━━━ Material provided ━━━
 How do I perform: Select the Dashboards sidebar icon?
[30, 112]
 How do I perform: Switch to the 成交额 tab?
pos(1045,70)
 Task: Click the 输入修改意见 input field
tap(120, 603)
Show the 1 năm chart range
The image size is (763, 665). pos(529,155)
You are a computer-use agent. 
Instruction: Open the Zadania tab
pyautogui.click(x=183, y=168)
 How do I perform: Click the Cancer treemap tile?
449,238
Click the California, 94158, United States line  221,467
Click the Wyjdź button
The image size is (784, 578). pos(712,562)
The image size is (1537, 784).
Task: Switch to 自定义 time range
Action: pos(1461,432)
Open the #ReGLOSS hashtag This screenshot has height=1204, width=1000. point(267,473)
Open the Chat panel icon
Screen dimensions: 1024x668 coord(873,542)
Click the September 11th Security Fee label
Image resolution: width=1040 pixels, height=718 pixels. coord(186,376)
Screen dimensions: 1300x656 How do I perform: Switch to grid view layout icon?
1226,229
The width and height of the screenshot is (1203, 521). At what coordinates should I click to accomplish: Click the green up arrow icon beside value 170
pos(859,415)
━━━
Exercise directions:
Begin with the line containing "Click the California, 94158, United" and retype it and each line after it through the end of the records, keeping them exact and including nothing more.

Response to this exercise:
Click the California, 94158, United States line  221,467
Click the Wyjdź button
The image size is (784, 578). pos(712,562)
The image size is (1537, 784).
Task: Switch to 自定义 time range
Action: pos(1461,432)
Open the #ReGLOSS hashtag This screenshot has height=1204, width=1000. point(267,473)
Open the Chat panel icon
Screen dimensions: 1024x668 coord(873,542)
Click the September 11th Security Fee label
Image resolution: width=1040 pixels, height=718 pixels. coord(186,376)
Screen dimensions: 1300x656 How do I perform: Switch to grid view layout icon?
1226,229
The width and height of the screenshot is (1203, 521). At what coordinates should I click to accomplish: Click the green up arrow icon beside value 170
pos(859,415)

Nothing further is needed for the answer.